I didn’t take too many notes during this talk. The main points were that the number of markets in Melbourne were continuing to grow, but the number around regional area were not. The association was looking to bring in a certification process in the next twelve months so that no farmers market stall could operate unless it was the farmer themselves operating the stall.

The reference to Farmers Markets in subsequent talks and private discussions was surprising and interesting. There wasn’t the support for Farmers Markets that I would have expected.

Many of the growers I spoke to complained that they don’t have the time to visit every market. A day at a market is a day off the farm, so it really has to pay well, and many market operators treat it as a “day out”, and don’t properly consider the growers. Many farmers just don’t like standing behind a stall and would rather someone do it for them.

Participants from the social enterprises whose concern was food security for disadvantaged people, were also critical of farmers markets.

The next speaker was the pick of the day for me; Robert Pekin from Food Connect told his story as a dairy farmer that had to reinvent himself after his farm failed. For anyone who has seen The Real Dirt on Farmer John, their stories paralleled.

They operate from Brisbane, distributing 850 food boxes per week. Their produce is sourced direct from growers, with a focus on “small” and “local” growers rather than organic (although about 85% is organic). None of it is certified organic – they use a less onerous and more affordable certification scheme based on trust and relationships between the grower and eater. This is one that is recognized internationally and allows smaller growers to be labeled organic for the purpose of serving a local market. It currently operates in many third world countries and is promoted by the International Federation of Organic Agriculture.

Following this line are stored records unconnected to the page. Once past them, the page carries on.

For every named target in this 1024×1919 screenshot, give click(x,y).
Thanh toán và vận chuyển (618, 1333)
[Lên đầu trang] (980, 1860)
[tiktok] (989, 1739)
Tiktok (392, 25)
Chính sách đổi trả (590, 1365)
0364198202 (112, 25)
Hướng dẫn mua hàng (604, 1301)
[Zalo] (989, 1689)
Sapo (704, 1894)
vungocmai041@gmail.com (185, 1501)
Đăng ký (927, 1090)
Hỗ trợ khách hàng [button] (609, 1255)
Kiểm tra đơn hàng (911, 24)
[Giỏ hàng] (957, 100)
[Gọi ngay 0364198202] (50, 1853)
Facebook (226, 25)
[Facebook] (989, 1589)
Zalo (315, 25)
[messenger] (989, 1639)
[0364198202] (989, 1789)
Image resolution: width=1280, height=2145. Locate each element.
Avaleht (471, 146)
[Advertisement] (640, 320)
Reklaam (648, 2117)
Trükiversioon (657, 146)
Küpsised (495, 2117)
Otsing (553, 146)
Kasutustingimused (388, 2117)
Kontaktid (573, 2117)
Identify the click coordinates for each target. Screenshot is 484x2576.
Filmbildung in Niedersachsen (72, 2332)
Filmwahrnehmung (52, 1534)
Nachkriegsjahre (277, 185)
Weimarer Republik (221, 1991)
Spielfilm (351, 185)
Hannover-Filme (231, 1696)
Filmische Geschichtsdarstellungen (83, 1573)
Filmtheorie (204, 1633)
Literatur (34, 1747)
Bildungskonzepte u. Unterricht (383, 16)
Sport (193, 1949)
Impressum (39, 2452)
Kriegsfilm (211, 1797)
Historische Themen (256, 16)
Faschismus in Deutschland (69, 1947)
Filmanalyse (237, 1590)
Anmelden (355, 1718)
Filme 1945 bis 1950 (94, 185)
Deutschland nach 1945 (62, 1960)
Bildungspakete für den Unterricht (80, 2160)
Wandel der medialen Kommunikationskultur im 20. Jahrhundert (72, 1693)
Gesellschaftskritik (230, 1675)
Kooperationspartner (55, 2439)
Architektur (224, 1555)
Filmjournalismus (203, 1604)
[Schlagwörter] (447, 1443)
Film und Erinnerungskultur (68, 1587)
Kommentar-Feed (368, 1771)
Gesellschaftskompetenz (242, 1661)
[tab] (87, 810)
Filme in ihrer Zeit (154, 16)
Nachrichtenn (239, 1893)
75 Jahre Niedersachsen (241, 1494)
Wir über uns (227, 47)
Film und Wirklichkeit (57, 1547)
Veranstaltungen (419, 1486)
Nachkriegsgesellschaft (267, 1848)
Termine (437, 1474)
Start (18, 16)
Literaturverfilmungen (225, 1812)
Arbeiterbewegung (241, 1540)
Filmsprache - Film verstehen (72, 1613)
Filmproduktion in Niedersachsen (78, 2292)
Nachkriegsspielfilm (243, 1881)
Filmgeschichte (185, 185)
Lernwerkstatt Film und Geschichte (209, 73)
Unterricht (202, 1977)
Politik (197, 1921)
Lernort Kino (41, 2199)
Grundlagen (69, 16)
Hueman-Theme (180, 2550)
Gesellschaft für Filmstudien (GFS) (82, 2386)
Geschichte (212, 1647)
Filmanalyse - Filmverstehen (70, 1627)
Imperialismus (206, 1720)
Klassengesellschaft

They will take produce from home gardeners, kids selling on road side, small growers, anyone that fits their framework and they feel affiliated with. The result is organic produce that is less than cost of conventional (chemical) produce from supermarkets.

The boxes are not home delivered, but sent to a network of “City Cousins” dotted throughout Brisbane – essentially customers who have opened their house to be a place where others can pick up their food box from. IN exchange they get 50% off their food box.

The farmer gets paid in advance, meaning they have the capital to invest in seedlings etc. Food Connect require a minimum 4 week subscription from their customers, which allows them the cashflow to pay the farmers.

They handle all the marketing, invoicing, ordering, distribution and transport for the farmer, and can make a commitment to the farmer for how much of the crop they will take on. In many cases, they are able to take the whole crop.

The business itself was structured as “For Surplus” company, meaning no individual can profit, and the business can never be sold.

Robert made some other observations that ruffled a few feathers but contained welcome honesty, for example, farmers markets eliminate huge proportion of population by focussing on gourmet, the most effective sequester of carbon is soil, not trees; carbon offsets based on large plantations of trees is a joke, and will do nothing to reduce our carbon footprint.

Looking at the Food Connect model really got me excited – it contained nearly all the components I’ve been dreaming about for the Food Garden, and will be looking to implement over the coming years. Some of these are already underway, but its too early to give details. But they all focus on encouraging more food to be grown by small organic growers, in our local regions and providing the market and means to trade their produce.

The rest of the day included talks covered a range of topics including; a regional food hub being proposed by Brotherhood St Laurence; food waste with Second Bite that recovers tones of food from markets and special events for disadvantaged people in Melbourne (a story of Sacred Heart Mission residents feasting on untouched salmon and imported Austrian chocolate cakes left over from the Emirates tent on Melbourne Cup day); a look at Community Garden schemes run by organization Cultivating Community.